The wound analysis also revealed evidence of osteoporosis. This condition weakens the bones, making them fragile and more likely to break, and scientists suspect that it may have been a key factor in the fall of the species.
"This is a very valuable sample, which we hope will provide us with new information about the ecology of woolly mammoths during the time of their mass extinction," said Dr. Sergey Leshchinsky of Tomsk State University.
A Russian-Polish team will extract DNA and carry out a genetic analysis of the bone, according to the Siberian Times.
The experts will carry out synchrotron studies to study the microarchitecture of bone tissue and the wound area without destroying the sample.
Dr. Leshchinsky said: "Previously we have carried out similar studies, but with a lower resolution and we have discovered that the mammoth suffered from osteoporosis.
"This time, hopefully, the level of equipment will allow us to go much further."
The discovery was made in Lugovskoe's "mammoth cemetery" in 2002.
But the bone and its spear hole, 23.5 mm (about an inch) deep and 0.3 to 0.4 inches (seven to ten millimeters) wide, are now being examined more closely.
The killer hit was a perforation of the vertebra, a wound caused by the sharp green quartzite point sharpened by a spear that was thrown at "great force".
Its spear hole – 23.5 mm (about an inch) deep and 0.3 to 0.4 inches (seven to ten millimeters) wide – is now being examined more closely. Notable remains of the quartzite remain in the bone, which is preserved in the cold of Siberia
A recreation video made by the Khanty-Mansiysk Nature and Man Museum imagines the scene when the wounded mammoth is attacked by hunters of the Upper Paleolithic
The museum's scientist Anton Rezvy said: "There is a lot of evidence that ancient man used the mammoth to eat, for example, there are traces of mammoth on an old knife.
"But a direct test, like this, that the man was hunting the mammoth, you can count on the fingers of one hand."
"There is a dispute over how much humans influenced the extinction of the mammoth.
"Were the mammoths persecuted by humans or animals extinct because of the cold?
"Some scientists use our finding to prove the theory that man was the main reason for the extinction of the mammoth.
"But it is difficult to make that assumption in this particular case because we have to take into account that the mammoth remains were found in a muddy area where many of them stagnated.
"So even if the humans were hunting them here, it was more to kill animals that were already trapped in the mud and had no way to escape."
The theory of Dr.
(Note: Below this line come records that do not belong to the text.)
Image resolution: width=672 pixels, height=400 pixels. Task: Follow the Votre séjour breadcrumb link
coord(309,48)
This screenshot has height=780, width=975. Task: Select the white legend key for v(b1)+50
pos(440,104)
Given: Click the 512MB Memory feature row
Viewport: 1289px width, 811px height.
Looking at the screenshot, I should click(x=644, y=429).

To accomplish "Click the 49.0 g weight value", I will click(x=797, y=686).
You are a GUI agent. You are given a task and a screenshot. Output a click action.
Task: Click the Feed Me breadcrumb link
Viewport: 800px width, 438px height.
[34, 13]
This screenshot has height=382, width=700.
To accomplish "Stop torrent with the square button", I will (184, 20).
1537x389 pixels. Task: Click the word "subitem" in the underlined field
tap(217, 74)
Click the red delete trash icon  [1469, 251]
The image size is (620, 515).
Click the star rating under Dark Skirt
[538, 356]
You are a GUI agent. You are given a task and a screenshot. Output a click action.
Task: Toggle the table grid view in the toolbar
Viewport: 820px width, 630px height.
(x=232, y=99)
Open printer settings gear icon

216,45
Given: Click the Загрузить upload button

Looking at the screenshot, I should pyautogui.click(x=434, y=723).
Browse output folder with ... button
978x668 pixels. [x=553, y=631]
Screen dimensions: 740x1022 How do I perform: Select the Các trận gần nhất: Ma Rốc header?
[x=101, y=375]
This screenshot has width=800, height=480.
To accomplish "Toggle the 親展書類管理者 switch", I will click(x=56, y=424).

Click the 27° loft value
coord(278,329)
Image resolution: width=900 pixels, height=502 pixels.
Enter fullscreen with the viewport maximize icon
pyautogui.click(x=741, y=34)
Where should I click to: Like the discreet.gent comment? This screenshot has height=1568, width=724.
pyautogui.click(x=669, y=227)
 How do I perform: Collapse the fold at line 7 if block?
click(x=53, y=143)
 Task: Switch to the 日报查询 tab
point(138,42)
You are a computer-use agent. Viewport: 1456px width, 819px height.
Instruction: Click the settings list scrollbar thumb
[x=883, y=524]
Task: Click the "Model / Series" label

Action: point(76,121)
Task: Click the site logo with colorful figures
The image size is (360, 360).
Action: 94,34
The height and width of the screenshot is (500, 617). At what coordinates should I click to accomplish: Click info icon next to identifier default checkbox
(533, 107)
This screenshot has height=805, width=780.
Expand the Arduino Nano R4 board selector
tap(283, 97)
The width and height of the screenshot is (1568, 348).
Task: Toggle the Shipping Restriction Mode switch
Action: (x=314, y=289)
Leshchinsky is that osteoporosis was a key factor in the extinction of the species.
WHAT DO WE KNOW ABOUT WOOLLY MAMMOTH?
The woolly mammoth roamed the frozen tundra of Europe and North America for 140,000 years, disappearing at the end of the Pleistocene period, 10,000 years ago.
They are one of the best known prehistoric animals of science because their remains are often not fossilized but frozen and preserved.
The males were about 12 feet (3.5 m) tall, while the females were a little smaller.
The curved tusks were up to 16 feet (5 m) long and their calves boasted of having a long pile of hair up to 3 feet (1 m) long.
Small ears and short tails prevented the loss of vital body heat.
Their trunks had two fingers & # 39; at the end to help them pluck grass, twigs and other vegetation.
The Woolly Mammoth is one of the best-known prehistoric animals of science because its remains are often not fossilized but frozen and preserved (artist's impression).
They get their name from the Russian & # 39; mammut & # 39 ;, or mole of the earth, since it was believed that animals lived underground and died in contact with light, which explains why they were always found dead and half buried .
It was believed that his bones belonged to races of extinct giants.
Woolly mammoths and modern elephants are closely related and share 99.4% of their genes.
The two species took separate evolutionary paths six million years ago, about the same time that humans and chimpanzees got away with it.
Woolly mammoths coexisted with the first humans, who hunted them for food and used their bones and fangs to make weapons and art.